Airvana
- Type: Part of CommScope
- Industry: Small cell, Femtocell, Wireless broadband, Mobile Broadband
- Founded: March 2000
- Headquarters: Chelmsford, Massachusetts USA
- Website: www.commscope.com

= Airvana =

Airvana was acquired by CommScope in 2015. Prior to that, the company was an independent provider of small cells and femtocells based on fourth generation (4G) Long Term Evolution (LTE) and third-generation (3G) CDMA2000 EV-DO mobile broadband technologies. Airvana products enable mobile operators to deliver 3G and 4G cellular data services indoors.

== About ==
Airvana was founded in 2000 by Motorola executives Sanjeev Verma and Vedat Eyuboglu. The company went public in July 2007 on the NASDAQ: AIRV and was taken private in 2009 for $530M by management and private equity investors. In 2013, Ericssson Inc acquired Airvana's 3G EVDO business and in 2015 CommScope acquired Airvana's Femtocell Business . Airvana's 3G CDMA2000 EVDO infrastructure business was ranked #2 in worldwide marketshare and in 2011 its Femtocell business was ranked #1 in worldwide marketshare.

Airvana provides technology for mobile networks to support mobile broadband information, communication and entertainment services. Airvana’s small cell and femtocell products are small cellular access points that connect to a mobile operator’s network through broadband (such as DSL, fiber or cable) internet connections. They are designed to improve coverage for mobile phone users inside buildings. Airvana’s femtocells currently support LTE and CDMA mobile networks. A previous UMTS femtocell product was disbanded in September 2010.

On March 20, 2013, Airvana Network Solutions Inc. was granted a preliminary injunction in its 330-md intellectual-property lawsuit against Ericsson AB, the world’s largest maker of wireless networks. On September 6, 2013, Airvana sold its EV-DO macro-cell radio access network business unit to Ericsson, retaining its small cell business.

In April 2014 former Nortel executive Richard Lowe was hired as CEO, replacing Randy Battat who remained as chairman of the board.
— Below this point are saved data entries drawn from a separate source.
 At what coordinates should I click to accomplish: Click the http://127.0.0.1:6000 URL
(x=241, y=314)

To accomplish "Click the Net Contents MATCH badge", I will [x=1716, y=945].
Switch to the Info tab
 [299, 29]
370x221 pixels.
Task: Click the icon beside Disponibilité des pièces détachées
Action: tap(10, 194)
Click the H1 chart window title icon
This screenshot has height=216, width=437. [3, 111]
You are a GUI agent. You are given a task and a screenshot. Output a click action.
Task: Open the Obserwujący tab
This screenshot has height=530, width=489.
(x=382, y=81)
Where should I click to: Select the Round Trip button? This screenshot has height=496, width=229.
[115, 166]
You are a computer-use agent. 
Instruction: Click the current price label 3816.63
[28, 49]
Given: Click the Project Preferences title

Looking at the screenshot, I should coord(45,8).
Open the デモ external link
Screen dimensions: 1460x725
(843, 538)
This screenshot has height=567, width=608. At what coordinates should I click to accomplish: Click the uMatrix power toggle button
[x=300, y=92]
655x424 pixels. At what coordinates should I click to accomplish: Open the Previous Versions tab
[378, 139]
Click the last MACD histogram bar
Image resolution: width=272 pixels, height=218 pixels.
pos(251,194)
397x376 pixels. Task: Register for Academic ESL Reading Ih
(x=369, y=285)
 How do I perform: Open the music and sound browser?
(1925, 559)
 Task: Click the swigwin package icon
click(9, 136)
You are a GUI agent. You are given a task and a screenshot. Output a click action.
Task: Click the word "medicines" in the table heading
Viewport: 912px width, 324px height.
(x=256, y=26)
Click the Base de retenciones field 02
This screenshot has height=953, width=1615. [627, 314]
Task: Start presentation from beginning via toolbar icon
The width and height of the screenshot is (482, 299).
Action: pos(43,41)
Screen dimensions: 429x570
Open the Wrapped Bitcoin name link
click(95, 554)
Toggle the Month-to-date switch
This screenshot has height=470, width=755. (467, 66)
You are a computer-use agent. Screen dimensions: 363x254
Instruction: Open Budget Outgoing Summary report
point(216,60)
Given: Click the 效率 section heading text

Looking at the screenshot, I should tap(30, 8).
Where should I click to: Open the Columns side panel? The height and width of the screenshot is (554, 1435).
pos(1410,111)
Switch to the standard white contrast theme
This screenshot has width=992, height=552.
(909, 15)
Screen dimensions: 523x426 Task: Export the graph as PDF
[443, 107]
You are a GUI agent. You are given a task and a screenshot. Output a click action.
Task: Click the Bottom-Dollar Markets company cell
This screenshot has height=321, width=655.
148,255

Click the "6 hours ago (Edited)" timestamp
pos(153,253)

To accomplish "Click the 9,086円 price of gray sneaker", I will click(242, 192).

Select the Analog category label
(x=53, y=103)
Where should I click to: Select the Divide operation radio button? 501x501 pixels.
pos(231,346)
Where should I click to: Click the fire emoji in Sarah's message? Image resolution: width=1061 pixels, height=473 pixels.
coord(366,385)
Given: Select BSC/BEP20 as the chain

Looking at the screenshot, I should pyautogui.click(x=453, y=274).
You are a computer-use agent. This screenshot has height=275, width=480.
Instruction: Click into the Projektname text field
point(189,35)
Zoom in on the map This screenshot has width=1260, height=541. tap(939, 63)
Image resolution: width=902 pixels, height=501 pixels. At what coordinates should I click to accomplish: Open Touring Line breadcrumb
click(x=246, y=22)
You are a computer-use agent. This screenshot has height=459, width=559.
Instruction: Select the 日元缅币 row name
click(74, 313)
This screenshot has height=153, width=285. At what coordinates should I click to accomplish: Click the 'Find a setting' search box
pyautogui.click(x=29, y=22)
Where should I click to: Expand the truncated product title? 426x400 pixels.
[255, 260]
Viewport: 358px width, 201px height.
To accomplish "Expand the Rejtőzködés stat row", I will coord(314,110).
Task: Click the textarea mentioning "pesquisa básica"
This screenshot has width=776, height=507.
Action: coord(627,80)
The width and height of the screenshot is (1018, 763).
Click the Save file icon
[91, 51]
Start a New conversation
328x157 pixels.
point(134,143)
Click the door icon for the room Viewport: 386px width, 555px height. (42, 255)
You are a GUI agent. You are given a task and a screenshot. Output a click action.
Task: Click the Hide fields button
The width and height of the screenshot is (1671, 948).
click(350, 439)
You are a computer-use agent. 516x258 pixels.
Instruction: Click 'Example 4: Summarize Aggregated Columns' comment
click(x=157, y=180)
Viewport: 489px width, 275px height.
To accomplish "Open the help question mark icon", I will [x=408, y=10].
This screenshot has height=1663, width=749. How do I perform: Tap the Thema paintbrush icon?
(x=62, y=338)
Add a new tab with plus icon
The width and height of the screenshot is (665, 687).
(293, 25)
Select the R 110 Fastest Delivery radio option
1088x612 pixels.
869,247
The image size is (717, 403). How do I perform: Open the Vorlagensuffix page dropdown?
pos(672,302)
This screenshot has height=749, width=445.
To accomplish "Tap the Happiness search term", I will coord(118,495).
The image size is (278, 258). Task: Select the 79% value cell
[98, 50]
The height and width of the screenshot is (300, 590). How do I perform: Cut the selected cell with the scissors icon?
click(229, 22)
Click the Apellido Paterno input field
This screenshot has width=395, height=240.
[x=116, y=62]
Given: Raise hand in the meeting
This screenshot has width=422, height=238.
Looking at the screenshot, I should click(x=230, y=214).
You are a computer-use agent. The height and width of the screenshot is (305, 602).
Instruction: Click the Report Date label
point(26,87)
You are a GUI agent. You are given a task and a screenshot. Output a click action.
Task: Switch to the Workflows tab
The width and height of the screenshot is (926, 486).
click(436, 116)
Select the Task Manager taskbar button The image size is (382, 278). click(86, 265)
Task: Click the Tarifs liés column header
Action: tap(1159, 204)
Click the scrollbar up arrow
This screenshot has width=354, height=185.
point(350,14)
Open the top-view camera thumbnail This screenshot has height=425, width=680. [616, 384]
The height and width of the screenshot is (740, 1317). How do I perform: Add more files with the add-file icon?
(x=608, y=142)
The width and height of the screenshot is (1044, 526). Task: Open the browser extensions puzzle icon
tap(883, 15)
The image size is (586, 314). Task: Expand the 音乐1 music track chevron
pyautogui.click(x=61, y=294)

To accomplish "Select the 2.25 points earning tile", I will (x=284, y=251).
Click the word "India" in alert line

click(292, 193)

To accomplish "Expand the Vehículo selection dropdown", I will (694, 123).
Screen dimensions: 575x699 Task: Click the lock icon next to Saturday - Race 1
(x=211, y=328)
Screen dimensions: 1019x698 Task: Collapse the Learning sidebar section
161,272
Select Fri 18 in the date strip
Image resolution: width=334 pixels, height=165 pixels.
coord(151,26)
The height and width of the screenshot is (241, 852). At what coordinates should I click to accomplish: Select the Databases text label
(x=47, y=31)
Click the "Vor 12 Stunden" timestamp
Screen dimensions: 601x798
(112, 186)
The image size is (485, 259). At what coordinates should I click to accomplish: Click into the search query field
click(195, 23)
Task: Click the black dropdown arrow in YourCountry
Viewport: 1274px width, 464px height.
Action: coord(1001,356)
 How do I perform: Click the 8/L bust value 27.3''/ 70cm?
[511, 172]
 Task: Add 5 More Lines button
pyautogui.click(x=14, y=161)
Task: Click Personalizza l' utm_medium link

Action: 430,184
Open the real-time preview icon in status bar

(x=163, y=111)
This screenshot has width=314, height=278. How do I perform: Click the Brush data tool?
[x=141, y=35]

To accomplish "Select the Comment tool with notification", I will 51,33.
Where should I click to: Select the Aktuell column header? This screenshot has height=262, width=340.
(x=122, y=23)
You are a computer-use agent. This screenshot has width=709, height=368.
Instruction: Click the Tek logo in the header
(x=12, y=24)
In June 2014 Airvana announced OneCell, an LTE small cell system based on Cloud RAN (C-RAN) technology for large indoor spaces. In February 2015 Airvana announced the Device Management System (DMS), a small cell management system.

== Awards ==
- 2015 Airvana’s OneCell was awarded Outstanding Overall Mobile Technology – The CTO’s Choice, in the GSMA’s Global Mobile Awards
- 2015 Airvana’s OneCell was awarded Best Mobile Technology Breakthrough in the GSMA’s Global Mobile Awards
- 2015 and 2014 Airvana was classified as a Visionary by Gartner Group in the Magic Quadrant for Small Cell Equipment
- 2014 Airvana’s OneCell was named the winner of the CTIA Emerging Technology (E-Tech) Award for In-Building Wireless – Small Cell, Wi-Fi, LAN
- 2008 Airvana's CDMA HubBub Femtocell was named a finalist in the CTIA Emerging Technology (E-Tech) Awards - Network Infrastructure - In-Building/Local Area Network Solution Category.
- 2008 Airvana ranked among top 50 New England Cool Companies in the Innovation Economy “Cool Half-Hundred” Companies.
- 2007 Airvana Ranked among Top U.S. Wireless IPOs in 2007
- 2007 Airvana Ranked Number Four in Deloitte's Technology Fast 50 List for New England
- 2006 Airvana was named Company of the Year by the Massachusetts Network Communications Council, for the second time in a row. Also received the award for fastest growth in Massachusetts.
- 2005 Randy Battat named CEO of the Year by the Massachusetts Network Communications Council.
- 2004 Randy Battat named winner of the Ernst & Young Entrepreneur Of The Year 2004 Award (Technology category for New England).
- Airvana named recipient of the Dow Jones VentureWire Investors Choice award 2003 Airvana recipient of the Network Technology Innovation award by the CDMA Development Group (CDG)
- Airvana honored as one of “The Fierce 15” Top Wireless Startups of the Year by FierceWireless

== Offices ==
CommScope headquarters are in Hickory, North Carolina, USA.